Basic food basket subsidies
The government’s decision to mitigate adverse effects of subsidy elimination and world price of foodstuff increases on the most poor families is well justified. The proposed instruments are: the “Cesta Básica” (food-basket) subsidy, and a subsidy to transports.
- Complicated and hardly implementable administration procedures, particularly in the short-run, , which could even cost more than the subsidies themselves. Identifying and registering some 1.8 million potential beneficiaries is not possible in the expected 15 days.
- The “Cesta Básica” includes setting up maximum ceilings for profit margins, which will be an administration of markets. This could cause price increases (contrary to the objectives) and create a parallel market.
- A significant part of informal sector beneficiaries does not receive monthly wages and cannot buy the Cesta at once. No mechanisms have been established for these cases.
- With the transport subsidy, the main provider is the private sector. Engaging only the public sector would imply a negligible impact.
- With the transport subsidy, it is not clear how the 25 percent private sector’s participation will happen, nor how tax deductions will be applied, creating an understanding that their contribution will just be an increased cost.
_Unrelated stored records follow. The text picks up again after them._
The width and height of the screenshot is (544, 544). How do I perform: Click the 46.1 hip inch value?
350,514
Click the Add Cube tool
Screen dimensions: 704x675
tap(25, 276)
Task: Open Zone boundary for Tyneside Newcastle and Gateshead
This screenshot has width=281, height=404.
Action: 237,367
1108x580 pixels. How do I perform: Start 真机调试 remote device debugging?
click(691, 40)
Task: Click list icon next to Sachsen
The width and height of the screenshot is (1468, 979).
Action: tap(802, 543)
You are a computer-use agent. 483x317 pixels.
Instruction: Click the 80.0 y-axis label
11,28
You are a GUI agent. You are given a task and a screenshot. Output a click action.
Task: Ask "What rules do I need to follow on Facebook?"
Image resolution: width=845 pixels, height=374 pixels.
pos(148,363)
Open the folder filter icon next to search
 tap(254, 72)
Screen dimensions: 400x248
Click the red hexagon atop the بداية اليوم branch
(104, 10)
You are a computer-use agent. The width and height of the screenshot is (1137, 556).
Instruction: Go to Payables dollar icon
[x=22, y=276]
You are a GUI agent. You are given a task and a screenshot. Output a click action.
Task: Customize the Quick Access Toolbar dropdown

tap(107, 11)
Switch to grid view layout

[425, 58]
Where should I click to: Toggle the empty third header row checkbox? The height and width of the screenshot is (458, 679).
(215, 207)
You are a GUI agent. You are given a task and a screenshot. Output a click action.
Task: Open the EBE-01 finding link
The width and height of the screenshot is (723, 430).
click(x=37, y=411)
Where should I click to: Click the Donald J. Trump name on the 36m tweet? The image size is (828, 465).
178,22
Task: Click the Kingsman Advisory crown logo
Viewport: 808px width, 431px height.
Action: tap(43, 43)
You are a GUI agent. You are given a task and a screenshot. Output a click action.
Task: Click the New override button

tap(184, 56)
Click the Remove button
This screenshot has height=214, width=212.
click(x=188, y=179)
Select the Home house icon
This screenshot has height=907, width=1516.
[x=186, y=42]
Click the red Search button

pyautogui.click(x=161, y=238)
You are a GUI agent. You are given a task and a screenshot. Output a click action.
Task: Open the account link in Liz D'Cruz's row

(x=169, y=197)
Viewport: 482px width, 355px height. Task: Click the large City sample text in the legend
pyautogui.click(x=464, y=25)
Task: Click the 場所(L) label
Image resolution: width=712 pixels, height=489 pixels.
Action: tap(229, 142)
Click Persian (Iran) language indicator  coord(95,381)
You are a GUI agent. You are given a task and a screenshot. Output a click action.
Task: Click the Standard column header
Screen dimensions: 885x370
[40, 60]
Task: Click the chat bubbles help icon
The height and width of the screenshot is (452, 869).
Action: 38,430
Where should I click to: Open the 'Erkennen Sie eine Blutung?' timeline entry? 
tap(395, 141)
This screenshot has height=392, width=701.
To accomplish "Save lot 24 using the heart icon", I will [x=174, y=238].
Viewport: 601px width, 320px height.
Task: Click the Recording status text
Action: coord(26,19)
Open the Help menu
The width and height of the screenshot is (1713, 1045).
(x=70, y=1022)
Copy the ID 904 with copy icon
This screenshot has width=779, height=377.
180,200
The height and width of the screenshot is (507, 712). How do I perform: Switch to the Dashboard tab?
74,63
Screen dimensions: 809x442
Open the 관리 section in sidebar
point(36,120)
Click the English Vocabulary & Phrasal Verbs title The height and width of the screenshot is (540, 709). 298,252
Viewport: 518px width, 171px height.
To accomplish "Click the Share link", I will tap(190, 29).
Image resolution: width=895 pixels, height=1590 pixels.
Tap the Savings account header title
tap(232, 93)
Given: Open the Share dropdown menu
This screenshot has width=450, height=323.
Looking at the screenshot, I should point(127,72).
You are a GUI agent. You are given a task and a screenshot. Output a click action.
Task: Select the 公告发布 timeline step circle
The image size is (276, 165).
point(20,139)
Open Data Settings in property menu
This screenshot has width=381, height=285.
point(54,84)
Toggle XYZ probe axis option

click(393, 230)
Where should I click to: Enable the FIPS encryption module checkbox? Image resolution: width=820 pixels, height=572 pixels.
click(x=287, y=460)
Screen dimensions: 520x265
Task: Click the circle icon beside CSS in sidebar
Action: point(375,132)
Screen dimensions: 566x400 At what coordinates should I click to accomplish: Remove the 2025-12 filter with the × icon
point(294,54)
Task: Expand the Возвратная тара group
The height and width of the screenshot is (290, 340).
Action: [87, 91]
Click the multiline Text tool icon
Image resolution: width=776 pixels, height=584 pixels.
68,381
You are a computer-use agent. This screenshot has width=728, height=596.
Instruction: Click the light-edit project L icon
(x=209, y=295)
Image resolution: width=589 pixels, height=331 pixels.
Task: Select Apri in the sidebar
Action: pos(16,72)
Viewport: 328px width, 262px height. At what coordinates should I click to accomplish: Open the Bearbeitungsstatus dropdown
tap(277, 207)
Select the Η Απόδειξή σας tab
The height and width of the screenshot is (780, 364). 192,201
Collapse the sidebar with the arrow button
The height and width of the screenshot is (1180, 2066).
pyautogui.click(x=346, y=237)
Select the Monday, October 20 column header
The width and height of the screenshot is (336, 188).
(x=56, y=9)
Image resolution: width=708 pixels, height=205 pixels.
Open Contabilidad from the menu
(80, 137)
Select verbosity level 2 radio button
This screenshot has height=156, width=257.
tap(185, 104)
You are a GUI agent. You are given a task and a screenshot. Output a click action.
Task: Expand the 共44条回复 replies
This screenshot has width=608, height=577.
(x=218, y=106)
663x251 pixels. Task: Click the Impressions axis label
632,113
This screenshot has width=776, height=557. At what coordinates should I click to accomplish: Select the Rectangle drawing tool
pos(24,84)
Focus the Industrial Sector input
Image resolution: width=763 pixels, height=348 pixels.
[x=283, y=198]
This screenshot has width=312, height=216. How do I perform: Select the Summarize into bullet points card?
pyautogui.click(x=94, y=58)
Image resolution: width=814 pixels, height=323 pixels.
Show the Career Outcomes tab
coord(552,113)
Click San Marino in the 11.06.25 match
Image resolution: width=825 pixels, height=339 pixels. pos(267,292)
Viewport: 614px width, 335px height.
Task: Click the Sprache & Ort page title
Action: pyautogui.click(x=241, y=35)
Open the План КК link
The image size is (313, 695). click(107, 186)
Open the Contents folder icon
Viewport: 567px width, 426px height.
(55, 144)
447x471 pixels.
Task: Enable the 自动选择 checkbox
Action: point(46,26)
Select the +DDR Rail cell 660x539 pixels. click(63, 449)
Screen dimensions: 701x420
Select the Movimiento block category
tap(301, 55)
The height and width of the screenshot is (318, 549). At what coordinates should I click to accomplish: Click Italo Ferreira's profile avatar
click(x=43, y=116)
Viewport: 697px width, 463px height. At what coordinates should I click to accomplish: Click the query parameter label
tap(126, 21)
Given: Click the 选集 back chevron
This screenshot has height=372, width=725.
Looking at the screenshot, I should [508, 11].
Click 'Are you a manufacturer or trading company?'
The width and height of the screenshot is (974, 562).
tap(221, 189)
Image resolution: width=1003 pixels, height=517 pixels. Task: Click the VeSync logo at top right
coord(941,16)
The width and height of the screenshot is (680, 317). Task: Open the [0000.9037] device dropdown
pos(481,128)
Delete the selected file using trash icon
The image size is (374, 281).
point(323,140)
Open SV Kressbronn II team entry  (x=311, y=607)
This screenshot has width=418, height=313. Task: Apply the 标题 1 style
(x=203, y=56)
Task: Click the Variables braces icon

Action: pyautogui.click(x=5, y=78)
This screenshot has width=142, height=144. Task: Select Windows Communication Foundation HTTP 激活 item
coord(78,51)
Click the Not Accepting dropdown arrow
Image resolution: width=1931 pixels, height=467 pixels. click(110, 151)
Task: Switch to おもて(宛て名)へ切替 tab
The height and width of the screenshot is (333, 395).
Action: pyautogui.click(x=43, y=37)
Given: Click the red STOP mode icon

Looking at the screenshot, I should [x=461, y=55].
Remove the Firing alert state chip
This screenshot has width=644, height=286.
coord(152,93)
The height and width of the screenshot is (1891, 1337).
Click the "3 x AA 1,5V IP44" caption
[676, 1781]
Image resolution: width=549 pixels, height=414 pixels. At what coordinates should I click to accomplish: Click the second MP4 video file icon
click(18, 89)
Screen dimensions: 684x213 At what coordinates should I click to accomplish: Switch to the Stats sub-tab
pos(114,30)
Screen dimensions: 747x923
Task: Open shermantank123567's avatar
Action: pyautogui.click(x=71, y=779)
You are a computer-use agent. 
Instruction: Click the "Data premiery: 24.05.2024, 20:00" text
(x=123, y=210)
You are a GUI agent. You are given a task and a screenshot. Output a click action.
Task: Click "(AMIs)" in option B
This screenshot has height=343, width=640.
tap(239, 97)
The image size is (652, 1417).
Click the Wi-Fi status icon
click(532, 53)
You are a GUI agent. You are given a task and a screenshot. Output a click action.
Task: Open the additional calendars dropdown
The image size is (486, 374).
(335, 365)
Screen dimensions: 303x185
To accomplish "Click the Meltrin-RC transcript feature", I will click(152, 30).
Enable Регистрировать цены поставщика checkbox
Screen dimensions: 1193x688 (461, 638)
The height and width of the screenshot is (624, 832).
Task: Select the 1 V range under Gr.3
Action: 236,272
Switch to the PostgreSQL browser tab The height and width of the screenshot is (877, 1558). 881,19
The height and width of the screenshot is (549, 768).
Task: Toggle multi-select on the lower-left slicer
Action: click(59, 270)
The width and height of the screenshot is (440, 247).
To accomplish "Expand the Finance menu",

“Cesta Básica” – aiming at reducing the identification and registry time, and decreasing the number of process and procedures, two alternatives of social safety net instruments are recommended:
- School feeding program – it would require (1) identification of schools by MINED and municipalities, (2) number of students in these schools – an additional registry would not be required and (3) tendering companies that would supply the snacks to schools/students; and
- Subsidy to women – all women above 19 years of age and living in the poorest suburbs would be entitled to receive a quarterly cash transfer on the amount of 150 MT. This alternative requires a registry.
Subsidy to transports – issue transport passes by zones with tickets that would be used daily. These transport passes would be acquired in advance and would include a subsidy component. These would have 52 daily tickets (26 days per month and 2 trips per day) per month. Tickets would be surrendered to bus driver/ticket collector at the time of use. Received tickets would allow transport companies to collect their subsidies daily if they wished so.